What America Should Want
The administration's trade strategy has been characterized by tactical boldness and strategic ambiguity. Tariffs have been imposed, removed, reimposed, and challenged in court. The stated goal, reducing the trade deficit and reshoring manufacturing, is reasonable. The execution has been erratic.
A productive summit would accomplish three things. First, it would extend the tariff truce for a minimum of two years, providing the predictability that American businesses need to make investment decisions. Short-term truces create a permanent state of uncertainty that depresses investment regardless of the tariff level.
Second, it would establish a structured dialogue on technology competition that distinguishes between genuine national security concerns (advanced military applications, surveillance technology, critical infrastructure) and commercial competition. The current approach, which treats every semiconductor as a potential weapon, is unsustainable and damages American companies more than it constrains Chinese advancement.

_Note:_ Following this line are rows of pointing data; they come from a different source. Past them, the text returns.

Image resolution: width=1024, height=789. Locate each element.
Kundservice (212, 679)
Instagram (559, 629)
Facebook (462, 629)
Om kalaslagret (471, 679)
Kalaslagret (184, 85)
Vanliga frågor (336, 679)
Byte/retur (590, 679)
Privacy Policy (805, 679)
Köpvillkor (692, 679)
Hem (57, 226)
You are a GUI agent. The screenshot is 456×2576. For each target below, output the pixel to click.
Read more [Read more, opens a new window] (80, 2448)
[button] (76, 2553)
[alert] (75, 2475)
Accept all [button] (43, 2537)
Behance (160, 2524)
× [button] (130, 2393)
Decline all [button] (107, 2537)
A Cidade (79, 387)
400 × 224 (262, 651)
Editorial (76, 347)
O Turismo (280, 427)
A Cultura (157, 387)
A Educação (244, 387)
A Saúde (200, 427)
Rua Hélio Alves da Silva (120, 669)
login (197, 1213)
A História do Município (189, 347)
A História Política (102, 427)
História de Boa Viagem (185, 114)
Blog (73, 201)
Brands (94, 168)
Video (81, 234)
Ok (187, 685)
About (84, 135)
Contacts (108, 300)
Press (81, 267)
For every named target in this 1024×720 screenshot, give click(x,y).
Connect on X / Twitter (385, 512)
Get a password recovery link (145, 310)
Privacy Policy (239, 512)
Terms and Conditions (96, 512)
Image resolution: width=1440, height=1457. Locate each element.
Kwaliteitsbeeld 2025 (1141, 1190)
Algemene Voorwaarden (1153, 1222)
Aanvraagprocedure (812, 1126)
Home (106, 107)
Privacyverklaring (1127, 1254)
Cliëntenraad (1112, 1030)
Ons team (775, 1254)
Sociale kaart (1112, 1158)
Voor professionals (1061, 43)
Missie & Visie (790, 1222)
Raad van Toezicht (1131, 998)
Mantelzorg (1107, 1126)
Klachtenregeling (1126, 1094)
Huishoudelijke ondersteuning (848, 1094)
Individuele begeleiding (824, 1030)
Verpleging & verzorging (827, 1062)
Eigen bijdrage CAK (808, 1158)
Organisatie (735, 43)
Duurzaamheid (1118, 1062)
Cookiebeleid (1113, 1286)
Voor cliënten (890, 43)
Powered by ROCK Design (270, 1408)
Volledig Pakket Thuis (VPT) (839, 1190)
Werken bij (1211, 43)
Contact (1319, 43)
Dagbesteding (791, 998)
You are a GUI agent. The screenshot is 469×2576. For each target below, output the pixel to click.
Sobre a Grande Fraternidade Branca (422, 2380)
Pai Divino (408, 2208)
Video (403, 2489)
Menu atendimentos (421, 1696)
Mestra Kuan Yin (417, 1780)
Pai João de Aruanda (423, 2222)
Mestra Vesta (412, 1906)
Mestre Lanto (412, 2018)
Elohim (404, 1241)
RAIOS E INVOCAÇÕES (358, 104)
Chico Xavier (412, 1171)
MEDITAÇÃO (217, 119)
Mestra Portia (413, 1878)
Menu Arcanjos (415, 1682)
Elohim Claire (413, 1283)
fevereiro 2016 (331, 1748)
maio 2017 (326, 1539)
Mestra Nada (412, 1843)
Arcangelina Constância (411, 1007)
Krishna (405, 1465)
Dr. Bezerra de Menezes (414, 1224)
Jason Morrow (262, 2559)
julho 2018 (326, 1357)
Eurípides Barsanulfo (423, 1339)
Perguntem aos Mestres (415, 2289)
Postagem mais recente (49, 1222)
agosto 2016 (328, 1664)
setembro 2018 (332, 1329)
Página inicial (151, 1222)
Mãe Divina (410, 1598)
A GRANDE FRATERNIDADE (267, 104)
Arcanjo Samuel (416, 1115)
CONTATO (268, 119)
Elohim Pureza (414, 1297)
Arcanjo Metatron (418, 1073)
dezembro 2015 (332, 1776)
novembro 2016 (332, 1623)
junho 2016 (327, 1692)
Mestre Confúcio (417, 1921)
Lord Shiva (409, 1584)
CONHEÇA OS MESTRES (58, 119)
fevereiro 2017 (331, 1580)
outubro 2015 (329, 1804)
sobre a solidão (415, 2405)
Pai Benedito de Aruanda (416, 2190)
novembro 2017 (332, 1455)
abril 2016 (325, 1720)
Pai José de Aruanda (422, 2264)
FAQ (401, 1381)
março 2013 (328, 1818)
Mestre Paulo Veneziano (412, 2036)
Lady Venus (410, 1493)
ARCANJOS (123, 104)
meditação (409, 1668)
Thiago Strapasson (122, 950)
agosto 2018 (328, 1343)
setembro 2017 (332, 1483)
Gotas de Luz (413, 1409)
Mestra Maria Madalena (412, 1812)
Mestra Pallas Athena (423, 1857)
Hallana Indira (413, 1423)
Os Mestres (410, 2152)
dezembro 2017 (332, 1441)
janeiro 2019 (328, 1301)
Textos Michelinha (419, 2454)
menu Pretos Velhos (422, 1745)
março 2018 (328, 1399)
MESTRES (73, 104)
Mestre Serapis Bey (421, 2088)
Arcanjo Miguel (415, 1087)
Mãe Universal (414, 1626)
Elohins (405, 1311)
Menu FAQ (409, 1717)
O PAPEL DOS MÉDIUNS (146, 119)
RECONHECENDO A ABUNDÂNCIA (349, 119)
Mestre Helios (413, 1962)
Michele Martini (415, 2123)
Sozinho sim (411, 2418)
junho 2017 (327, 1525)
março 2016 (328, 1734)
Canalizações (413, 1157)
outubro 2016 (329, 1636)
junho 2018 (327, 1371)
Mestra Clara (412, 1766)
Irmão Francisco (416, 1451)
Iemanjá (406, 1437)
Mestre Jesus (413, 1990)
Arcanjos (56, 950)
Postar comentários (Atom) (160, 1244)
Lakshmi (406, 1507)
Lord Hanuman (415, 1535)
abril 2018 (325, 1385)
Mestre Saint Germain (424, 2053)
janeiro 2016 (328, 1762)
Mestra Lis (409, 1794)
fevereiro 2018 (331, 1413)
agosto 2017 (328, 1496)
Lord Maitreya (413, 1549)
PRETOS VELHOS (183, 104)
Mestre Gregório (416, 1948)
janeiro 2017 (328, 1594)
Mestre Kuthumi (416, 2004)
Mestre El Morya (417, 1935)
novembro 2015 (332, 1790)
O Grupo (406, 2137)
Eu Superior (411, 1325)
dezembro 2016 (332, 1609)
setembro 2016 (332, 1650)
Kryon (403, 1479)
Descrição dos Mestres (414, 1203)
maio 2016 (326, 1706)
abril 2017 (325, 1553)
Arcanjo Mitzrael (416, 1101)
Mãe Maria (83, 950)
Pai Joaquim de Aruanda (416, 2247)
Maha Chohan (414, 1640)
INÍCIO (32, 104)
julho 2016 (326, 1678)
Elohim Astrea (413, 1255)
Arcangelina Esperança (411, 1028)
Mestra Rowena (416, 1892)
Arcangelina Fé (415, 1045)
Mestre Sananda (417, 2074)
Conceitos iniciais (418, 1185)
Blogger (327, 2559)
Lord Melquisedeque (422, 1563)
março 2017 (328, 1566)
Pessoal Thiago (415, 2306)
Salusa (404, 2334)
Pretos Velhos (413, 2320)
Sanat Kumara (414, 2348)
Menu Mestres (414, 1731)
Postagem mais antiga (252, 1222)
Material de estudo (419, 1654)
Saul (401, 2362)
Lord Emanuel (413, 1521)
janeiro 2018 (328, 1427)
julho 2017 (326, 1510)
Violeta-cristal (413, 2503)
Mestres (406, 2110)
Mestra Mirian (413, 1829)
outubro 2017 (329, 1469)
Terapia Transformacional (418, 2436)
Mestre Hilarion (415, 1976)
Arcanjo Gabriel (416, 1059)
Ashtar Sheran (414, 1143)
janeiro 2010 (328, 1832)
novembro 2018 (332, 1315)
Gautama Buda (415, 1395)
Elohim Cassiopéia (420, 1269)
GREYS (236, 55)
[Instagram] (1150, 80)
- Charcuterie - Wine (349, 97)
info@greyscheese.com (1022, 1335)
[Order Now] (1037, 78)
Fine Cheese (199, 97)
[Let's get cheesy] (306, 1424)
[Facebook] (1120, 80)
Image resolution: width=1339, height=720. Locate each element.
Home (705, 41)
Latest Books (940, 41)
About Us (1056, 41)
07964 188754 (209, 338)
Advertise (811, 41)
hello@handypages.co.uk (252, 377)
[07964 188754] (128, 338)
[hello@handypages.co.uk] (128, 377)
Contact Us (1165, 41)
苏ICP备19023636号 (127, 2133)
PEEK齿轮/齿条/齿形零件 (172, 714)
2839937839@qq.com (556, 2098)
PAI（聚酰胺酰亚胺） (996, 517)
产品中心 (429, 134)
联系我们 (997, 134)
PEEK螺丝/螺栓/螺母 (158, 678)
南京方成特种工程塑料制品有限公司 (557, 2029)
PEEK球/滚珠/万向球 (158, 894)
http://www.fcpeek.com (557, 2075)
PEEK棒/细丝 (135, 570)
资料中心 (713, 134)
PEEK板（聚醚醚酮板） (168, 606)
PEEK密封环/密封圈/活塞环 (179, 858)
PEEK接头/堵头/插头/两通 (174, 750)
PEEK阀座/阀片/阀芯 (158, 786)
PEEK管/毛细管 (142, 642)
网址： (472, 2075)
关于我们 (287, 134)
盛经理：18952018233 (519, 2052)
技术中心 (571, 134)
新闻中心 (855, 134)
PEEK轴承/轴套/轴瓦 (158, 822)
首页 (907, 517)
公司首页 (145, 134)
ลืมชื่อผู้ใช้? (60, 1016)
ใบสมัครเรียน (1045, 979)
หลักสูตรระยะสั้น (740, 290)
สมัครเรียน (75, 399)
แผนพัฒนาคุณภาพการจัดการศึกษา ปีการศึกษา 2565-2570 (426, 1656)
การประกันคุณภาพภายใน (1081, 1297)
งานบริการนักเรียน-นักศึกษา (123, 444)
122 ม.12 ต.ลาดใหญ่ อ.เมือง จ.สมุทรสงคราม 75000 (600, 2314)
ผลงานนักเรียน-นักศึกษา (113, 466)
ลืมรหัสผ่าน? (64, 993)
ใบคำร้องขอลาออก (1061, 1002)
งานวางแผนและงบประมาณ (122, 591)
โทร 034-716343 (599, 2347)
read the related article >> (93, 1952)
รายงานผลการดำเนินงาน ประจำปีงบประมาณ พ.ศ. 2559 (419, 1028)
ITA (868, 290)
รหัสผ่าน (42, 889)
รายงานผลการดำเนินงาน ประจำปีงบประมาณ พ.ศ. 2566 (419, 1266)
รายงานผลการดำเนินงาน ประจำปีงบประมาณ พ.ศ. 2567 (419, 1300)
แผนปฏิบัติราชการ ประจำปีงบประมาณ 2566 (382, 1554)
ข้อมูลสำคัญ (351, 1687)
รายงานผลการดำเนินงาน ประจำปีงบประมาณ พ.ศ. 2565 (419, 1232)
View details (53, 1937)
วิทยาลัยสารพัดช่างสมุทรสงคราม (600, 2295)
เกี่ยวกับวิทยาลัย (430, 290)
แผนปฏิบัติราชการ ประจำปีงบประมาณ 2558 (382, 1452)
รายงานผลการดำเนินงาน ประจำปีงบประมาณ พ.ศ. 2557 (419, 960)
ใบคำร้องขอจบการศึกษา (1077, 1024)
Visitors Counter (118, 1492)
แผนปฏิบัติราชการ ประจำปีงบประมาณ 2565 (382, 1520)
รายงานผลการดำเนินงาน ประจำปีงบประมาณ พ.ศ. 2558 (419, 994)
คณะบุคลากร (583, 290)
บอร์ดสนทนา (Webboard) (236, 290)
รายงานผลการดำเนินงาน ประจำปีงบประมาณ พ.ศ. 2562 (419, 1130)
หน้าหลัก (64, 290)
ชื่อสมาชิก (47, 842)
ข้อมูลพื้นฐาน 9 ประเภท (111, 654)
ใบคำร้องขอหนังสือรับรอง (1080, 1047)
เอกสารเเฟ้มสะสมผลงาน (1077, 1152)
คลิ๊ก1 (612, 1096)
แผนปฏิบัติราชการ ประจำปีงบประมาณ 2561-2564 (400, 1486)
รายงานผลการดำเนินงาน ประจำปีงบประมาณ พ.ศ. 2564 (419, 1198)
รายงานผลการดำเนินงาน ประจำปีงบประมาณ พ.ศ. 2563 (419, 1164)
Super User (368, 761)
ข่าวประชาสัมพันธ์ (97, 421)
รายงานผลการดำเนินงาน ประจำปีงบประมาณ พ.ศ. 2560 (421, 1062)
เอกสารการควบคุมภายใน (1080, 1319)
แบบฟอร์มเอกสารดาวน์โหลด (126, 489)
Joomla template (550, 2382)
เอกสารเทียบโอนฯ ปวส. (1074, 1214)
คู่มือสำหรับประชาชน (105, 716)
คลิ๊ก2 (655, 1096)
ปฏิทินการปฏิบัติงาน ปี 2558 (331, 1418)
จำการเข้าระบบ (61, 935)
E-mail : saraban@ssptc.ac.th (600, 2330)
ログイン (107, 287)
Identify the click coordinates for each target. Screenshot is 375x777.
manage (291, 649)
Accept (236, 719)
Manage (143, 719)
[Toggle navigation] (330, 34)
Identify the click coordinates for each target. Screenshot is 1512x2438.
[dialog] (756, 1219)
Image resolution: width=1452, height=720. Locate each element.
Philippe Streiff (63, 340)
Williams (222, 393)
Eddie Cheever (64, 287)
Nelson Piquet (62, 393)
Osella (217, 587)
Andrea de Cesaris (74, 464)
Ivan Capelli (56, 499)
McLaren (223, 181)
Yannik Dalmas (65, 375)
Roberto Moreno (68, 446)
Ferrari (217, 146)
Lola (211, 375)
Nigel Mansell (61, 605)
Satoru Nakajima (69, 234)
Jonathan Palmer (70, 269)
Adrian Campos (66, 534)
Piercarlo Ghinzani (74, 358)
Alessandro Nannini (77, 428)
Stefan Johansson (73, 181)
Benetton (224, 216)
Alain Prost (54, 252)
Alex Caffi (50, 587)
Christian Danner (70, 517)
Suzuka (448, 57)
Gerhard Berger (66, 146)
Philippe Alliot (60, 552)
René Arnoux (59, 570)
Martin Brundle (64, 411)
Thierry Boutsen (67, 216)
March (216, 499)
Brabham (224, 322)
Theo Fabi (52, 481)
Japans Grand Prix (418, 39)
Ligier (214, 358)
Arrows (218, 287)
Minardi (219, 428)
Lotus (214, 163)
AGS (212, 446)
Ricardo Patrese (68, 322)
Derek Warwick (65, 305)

Third, it would produce a credible mechanism for managing the inevitable frictions in the relationship (trade disputes, maritime incidents, espionage allegations) without allowing any single issue to escalate into a broader confrontation. The existing diplomatic channels are thin and fragile. They need institutional reinforcement.
The Iran Complication
The Iran war complicates every element of this agenda. China is Iran's largest oil customer and has maintained economic ties throughout the conflict. Beijing has not endorsed the U.S. military campaign and has called for an immediate ceasefire. Any summit that produces a trade deal while the Iran question hangs in the background will be criticized. from the right as rewarding Chinese complicity with Iran, and from the left as prioritizing commerce over human rights.
The administration will need to compartmentalize, treating the trade relationship as separate from the Iran conflict while maintaining pressure on Chinese banks that facilitate sanctions evasion. This is diplomacy at its most difficult: managing multiple contradictory interests simultaneously without allowing any single issue to become a deal-breaker.
Three weeks remain before the summit. American and Chinese trade negotiators are meeting in Paris this week to prepare. The substantive distance between the two sides is manageable. The political distance, shaped by the Iran war, the tariff litigation, and the approaching midterm elections, is considerably wider.